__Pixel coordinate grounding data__
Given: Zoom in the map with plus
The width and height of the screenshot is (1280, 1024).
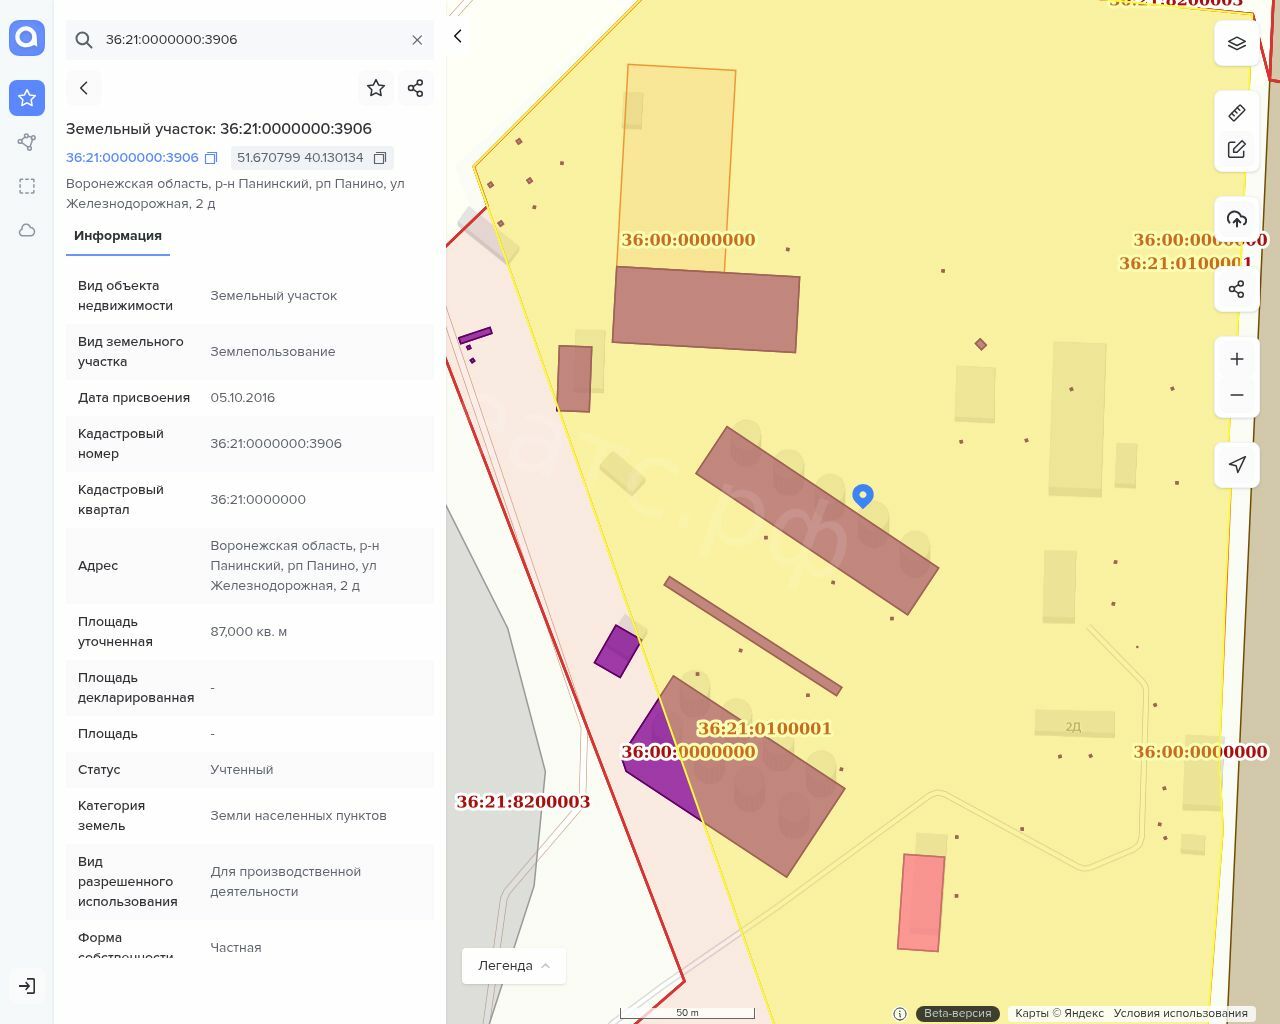Looking at the screenshot, I should (x=1236, y=359).
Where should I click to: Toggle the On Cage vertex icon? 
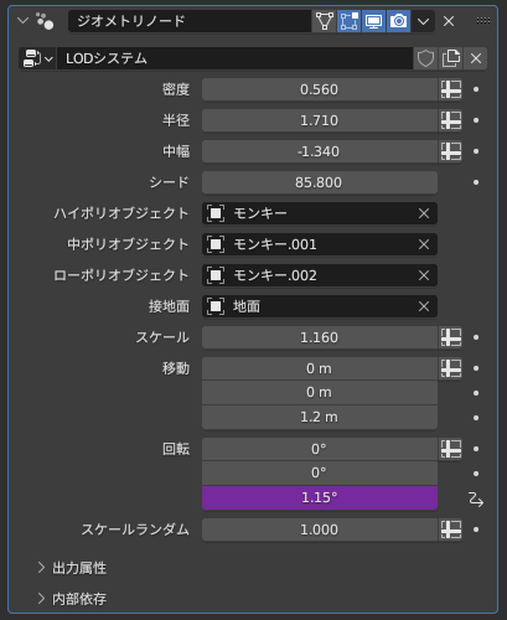[x=324, y=21]
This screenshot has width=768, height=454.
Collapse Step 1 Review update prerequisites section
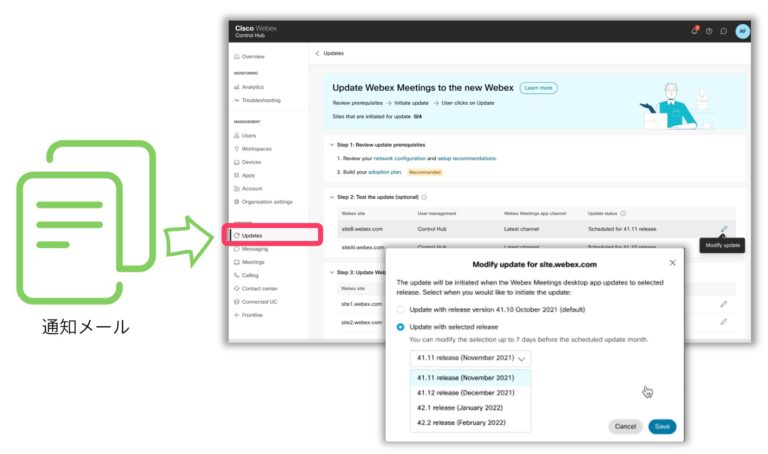pyautogui.click(x=332, y=144)
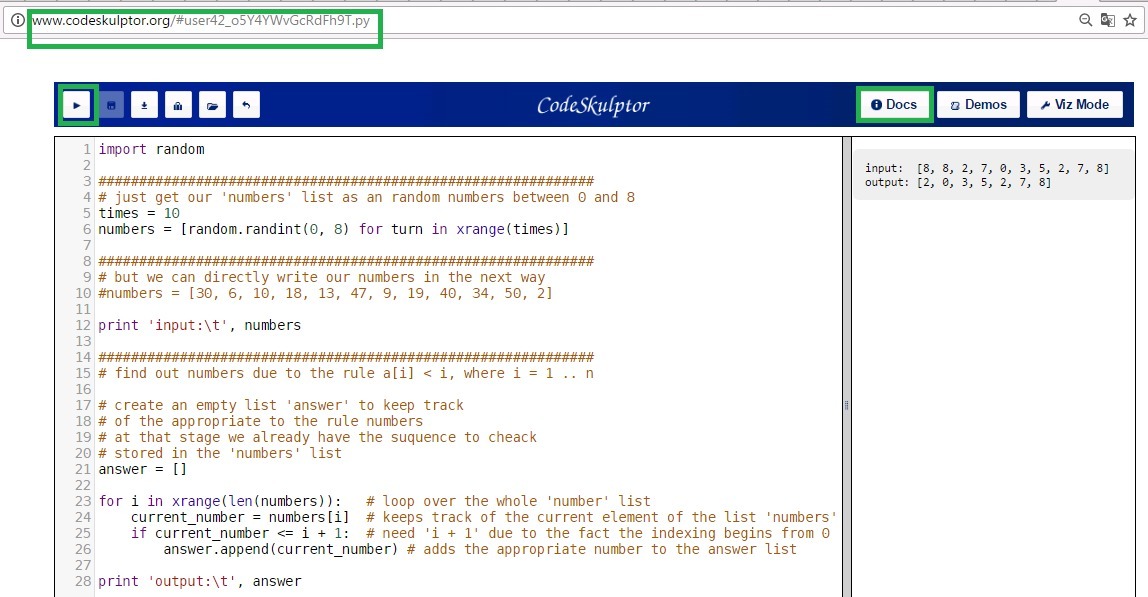Open the Demos button

click(978, 105)
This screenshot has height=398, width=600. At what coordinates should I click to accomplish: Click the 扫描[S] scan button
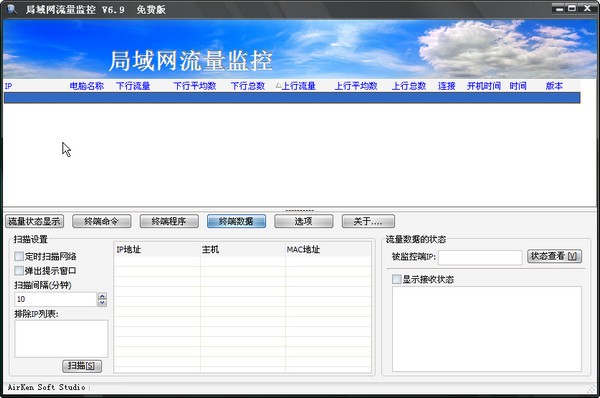coord(82,366)
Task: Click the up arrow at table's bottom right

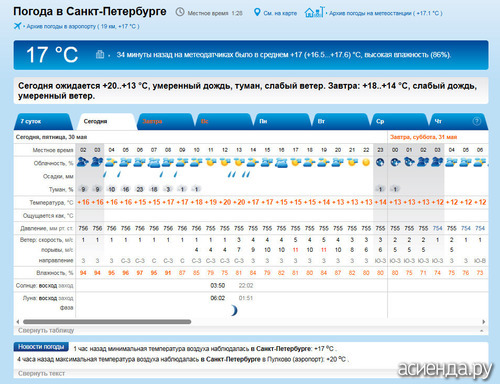Action: (x=481, y=330)
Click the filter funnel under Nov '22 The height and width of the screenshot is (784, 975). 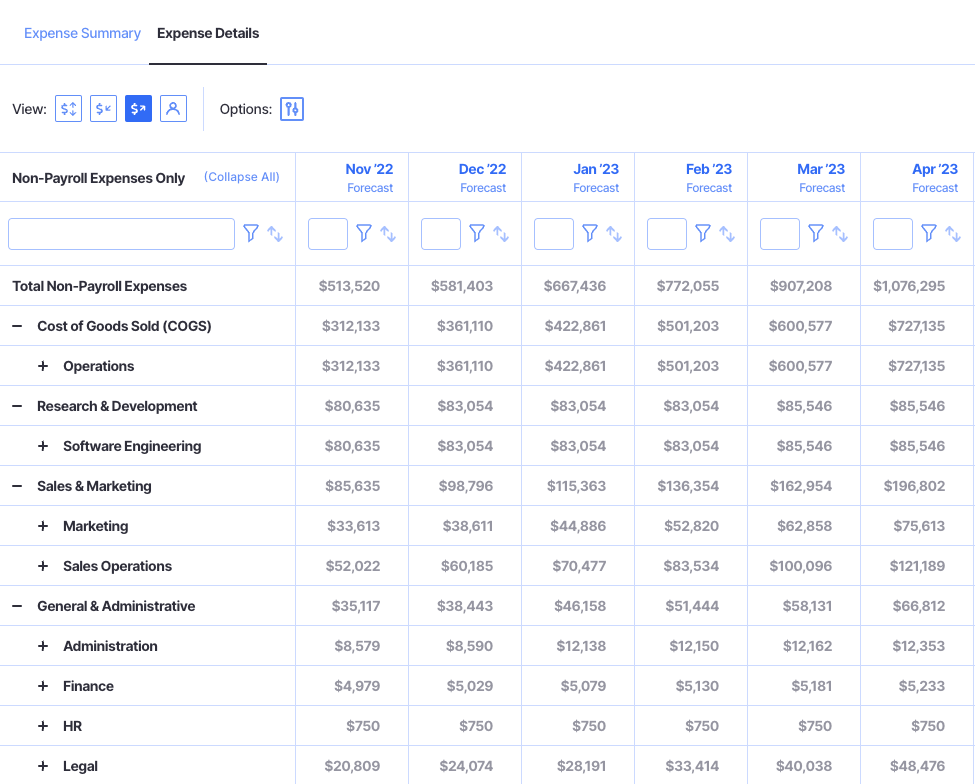point(364,232)
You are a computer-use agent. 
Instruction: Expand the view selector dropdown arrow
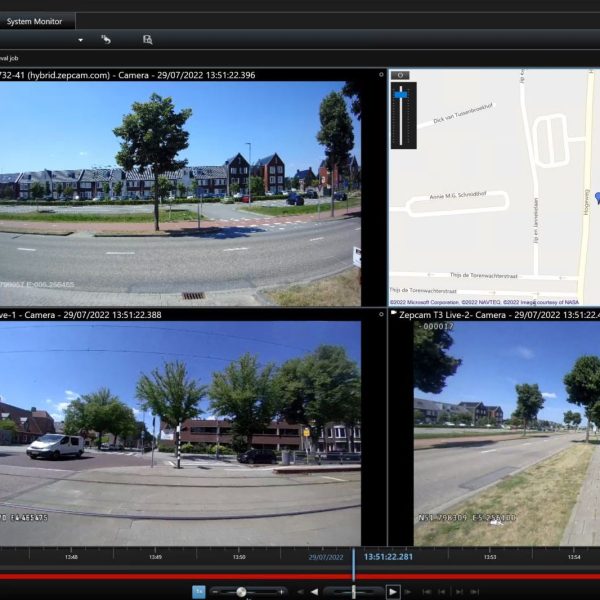80,40
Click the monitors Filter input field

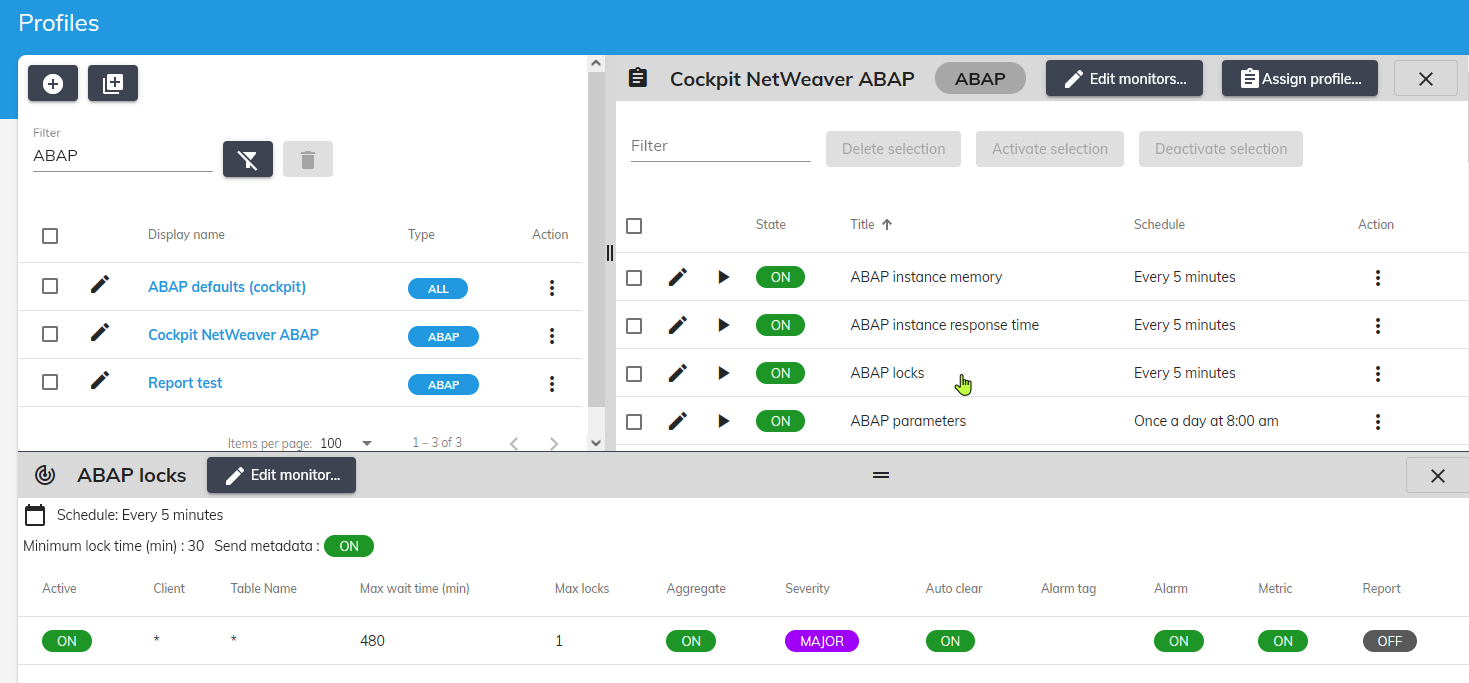[720, 146]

__Try it__
Write each line exactly as it appears, from the line that holds "Instruction: Expand the" through the closing line of the data above, and leave every picture out.

__Exercise solution__
Instruction: Expand the view selector dropdown arrow
80,40
Click the monitors Filter input field

[720, 146]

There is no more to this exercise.